The importance of being earnest

I try to stay away from making posts about the music business or marketing, but this post by Seth Godin really caught my eye.

He talks about what people find interesting, and how it’s easy to do things that our friends find interesting. But it’s much harder to do things that strangers find interesting.

There are so many bands that I’ve been in where I mostly just saw my friends show up. I was fulfilling the first part. The hard part is appealing to strangers, if that’s what you want to do with your music.

But the first thing to do is: be yourself. Be earnest.

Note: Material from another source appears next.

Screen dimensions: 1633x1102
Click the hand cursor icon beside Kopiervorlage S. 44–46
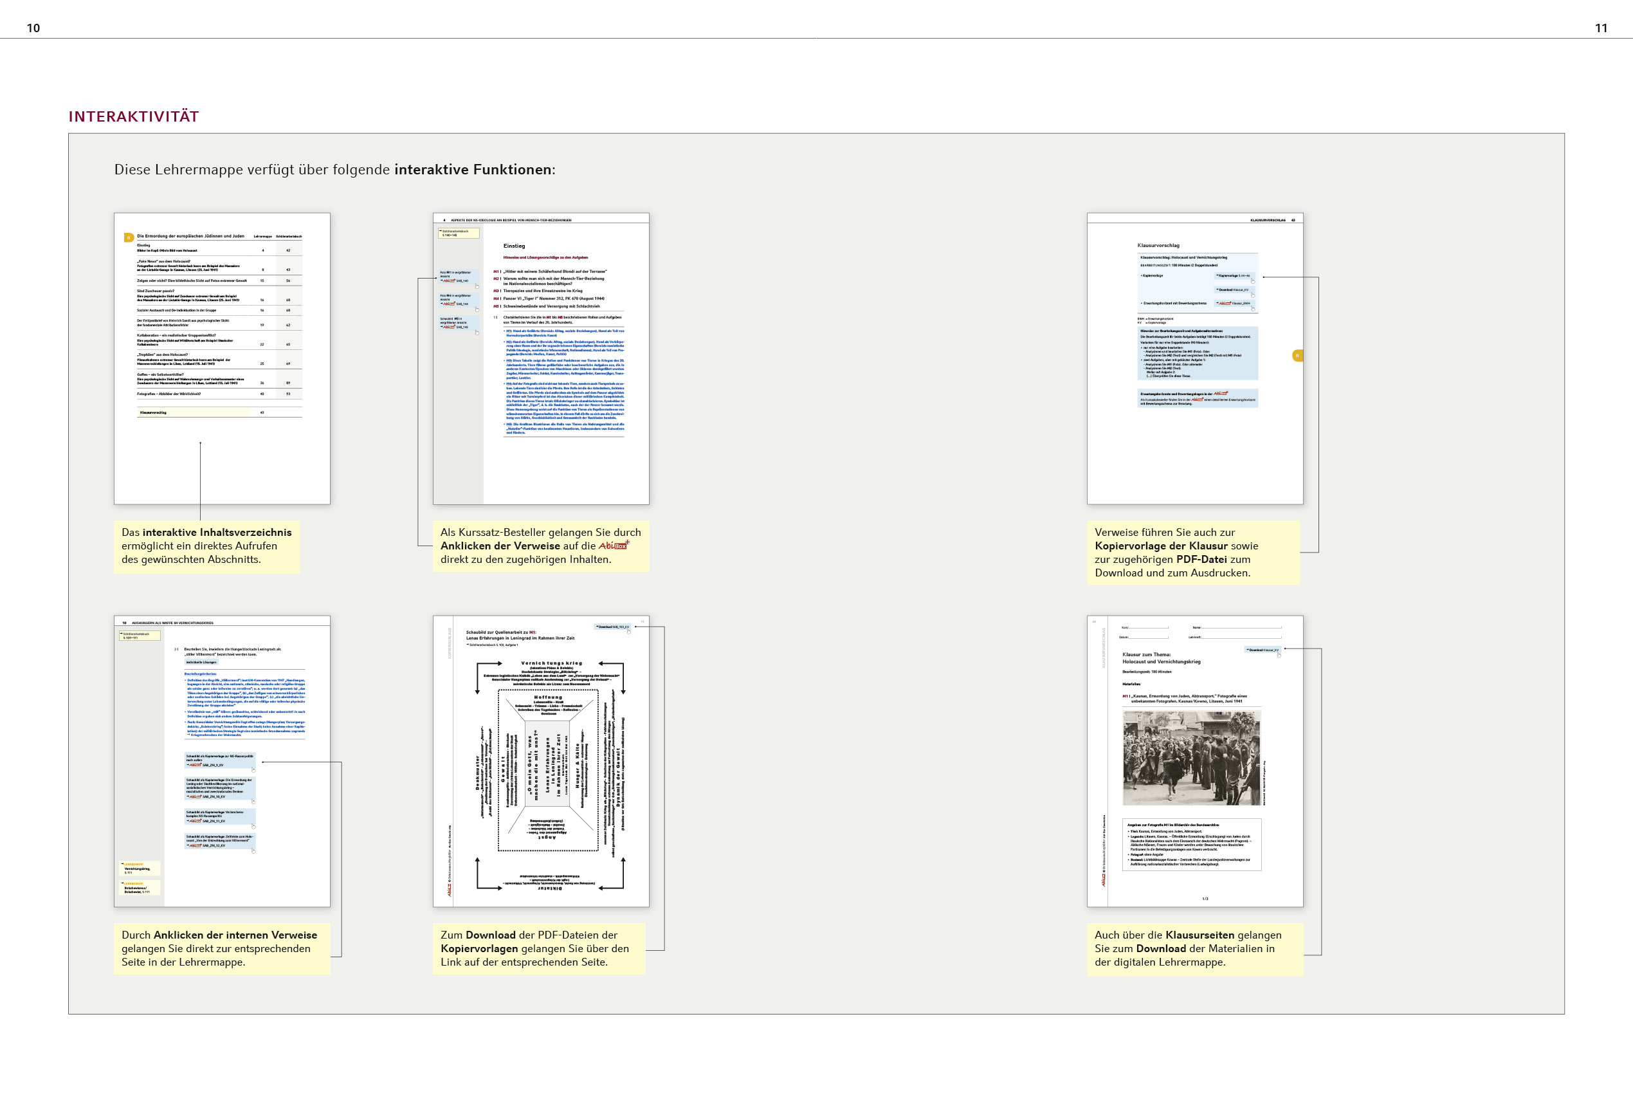[1253, 280]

When I think of “earnest”, I think of Mark Ostler and his Ivar the Boxer epic poem. The poem is about an immigrant to Seattle who falls on tough times. The fact that the story is written in rhyme, might be an instant turn off to many people. But if you were there at the reading, sitting (or standing at the bar in my case because the room was packed) in the dingy, poorly lit Funhouse, you would have heard a man who was completely absorbed in the art. On one hand, he was baring his own soul. A punk rock singer, speaking in poetry. A fragile moment. On the other hand, he was so incredibly wrapped up in the characters and the story, that he would pause and exclaim things like, “Okay you guys, this next part totally kicks ass! This is where Ivar kicks some butt!!” He was like a fanboy, but of his own work. It was infectious.¬†That night, everyone in the room was caught up with Mark in the story, and we all lived the tragic life of Ivar together. Most of us where surprised to be there–we had no idea this punk rocker was even working on any kind of writing, let alone poetry. But Mark’s earnest reading of his very personal epic poem inspired our imaginations and suspended our disbelief. Mark cared, and so we cared. It did totally kick ass.

That’s one way to make strangers care about you. So focus on the art. Do what you love, be earnest, share with others–and strangers will have no choice but to notice and care.